TO BE DONE: In the lines from the one with "The image size is (804, 630)." through the one with "pyautogui.click(x=716, y=742)", change "search field" to "search box". Return only those lines, otherwise unchanged.

====================

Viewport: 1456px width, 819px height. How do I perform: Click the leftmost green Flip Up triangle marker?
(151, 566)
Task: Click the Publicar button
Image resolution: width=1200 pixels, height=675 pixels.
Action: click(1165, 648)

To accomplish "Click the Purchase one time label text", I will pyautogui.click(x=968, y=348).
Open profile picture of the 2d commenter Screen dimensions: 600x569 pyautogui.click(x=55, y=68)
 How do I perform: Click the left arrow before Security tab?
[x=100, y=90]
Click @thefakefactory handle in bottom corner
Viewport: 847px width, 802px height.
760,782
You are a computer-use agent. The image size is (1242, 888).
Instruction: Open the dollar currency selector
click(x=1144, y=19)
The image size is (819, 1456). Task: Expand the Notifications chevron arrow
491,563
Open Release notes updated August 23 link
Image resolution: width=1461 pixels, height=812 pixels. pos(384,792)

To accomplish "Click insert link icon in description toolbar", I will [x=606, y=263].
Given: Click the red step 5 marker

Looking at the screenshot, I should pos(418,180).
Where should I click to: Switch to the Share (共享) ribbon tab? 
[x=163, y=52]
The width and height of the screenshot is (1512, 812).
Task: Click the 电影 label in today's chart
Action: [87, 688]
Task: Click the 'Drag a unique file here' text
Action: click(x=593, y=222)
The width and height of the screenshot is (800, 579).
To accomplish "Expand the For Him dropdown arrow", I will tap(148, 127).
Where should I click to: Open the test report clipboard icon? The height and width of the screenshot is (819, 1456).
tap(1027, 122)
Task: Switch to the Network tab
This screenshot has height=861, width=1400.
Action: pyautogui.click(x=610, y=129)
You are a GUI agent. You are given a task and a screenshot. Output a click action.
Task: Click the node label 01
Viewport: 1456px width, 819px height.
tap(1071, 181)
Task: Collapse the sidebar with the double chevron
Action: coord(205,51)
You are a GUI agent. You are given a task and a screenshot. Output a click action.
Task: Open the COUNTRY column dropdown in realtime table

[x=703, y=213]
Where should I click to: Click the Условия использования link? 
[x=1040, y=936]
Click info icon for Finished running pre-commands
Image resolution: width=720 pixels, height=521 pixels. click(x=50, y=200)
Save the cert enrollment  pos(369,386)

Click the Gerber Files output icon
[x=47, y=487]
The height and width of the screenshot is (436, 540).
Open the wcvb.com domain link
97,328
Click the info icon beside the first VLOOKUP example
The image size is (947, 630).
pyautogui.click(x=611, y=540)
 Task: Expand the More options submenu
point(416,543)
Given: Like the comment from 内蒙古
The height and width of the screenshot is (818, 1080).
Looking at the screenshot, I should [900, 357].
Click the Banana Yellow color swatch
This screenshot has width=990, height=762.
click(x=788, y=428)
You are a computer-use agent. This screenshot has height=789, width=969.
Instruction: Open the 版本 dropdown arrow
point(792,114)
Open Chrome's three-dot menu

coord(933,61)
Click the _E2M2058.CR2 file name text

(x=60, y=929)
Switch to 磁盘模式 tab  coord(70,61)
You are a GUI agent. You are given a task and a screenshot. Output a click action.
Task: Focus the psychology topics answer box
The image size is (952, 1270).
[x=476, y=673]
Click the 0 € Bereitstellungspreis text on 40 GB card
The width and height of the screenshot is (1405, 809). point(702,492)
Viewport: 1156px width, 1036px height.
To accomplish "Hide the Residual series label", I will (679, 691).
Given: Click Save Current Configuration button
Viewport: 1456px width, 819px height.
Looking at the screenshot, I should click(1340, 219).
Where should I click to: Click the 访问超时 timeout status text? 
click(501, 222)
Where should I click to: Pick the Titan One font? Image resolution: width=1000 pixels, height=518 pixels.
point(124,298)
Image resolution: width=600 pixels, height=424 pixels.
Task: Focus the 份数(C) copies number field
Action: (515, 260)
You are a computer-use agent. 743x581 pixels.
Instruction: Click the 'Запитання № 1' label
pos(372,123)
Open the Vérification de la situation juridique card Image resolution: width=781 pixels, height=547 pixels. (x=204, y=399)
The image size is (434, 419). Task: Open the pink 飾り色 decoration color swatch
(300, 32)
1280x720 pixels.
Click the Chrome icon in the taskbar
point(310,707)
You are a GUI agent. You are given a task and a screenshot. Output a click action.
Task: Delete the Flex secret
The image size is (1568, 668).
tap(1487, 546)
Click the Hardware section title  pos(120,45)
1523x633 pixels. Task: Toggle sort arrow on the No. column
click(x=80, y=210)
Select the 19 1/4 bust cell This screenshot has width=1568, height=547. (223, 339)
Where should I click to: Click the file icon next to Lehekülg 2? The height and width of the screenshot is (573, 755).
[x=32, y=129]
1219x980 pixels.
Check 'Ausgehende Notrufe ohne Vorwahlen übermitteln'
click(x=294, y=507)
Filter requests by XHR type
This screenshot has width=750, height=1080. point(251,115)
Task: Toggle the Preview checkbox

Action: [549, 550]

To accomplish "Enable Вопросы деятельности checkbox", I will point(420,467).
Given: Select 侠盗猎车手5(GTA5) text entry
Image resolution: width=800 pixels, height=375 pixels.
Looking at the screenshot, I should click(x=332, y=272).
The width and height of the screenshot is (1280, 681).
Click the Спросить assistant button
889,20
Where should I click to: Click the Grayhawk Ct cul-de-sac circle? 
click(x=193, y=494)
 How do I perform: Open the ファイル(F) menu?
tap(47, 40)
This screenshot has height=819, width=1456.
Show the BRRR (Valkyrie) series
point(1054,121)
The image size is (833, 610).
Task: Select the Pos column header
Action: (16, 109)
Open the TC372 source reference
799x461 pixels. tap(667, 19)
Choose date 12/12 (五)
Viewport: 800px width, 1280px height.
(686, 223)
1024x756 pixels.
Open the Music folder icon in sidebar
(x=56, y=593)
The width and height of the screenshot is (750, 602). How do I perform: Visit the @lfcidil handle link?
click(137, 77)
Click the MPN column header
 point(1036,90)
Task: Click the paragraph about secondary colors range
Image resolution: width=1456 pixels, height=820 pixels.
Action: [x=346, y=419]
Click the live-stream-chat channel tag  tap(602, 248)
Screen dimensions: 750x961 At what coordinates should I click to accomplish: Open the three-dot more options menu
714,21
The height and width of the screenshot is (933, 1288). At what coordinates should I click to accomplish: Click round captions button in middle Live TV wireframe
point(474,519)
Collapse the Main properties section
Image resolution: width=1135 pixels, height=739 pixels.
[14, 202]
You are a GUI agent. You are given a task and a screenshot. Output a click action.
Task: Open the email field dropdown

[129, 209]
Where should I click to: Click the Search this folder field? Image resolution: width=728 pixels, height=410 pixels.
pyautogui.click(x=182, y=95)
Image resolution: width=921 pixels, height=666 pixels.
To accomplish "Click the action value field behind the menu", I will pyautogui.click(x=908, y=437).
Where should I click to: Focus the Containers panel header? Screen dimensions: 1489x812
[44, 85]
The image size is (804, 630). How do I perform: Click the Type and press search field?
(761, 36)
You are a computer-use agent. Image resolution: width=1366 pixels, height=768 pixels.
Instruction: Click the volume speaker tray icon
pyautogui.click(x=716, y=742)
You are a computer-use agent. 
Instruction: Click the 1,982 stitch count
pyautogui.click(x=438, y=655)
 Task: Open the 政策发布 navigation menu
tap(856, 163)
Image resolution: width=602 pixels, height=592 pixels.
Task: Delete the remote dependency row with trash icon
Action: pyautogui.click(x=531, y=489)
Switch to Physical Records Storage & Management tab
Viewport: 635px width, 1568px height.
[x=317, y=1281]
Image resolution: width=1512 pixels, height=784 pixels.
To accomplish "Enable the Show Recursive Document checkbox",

====================

EXPECTED ANSWER:
The image size is (804, 630). How do I perform: Click the Type and press search box?
(761, 36)
You are a computer-use agent. Image resolution: width=1366 pixels, height=768 pixels.
Instruction: Click the volume speaker tray icon
pyautogui.click(x=716, y=742)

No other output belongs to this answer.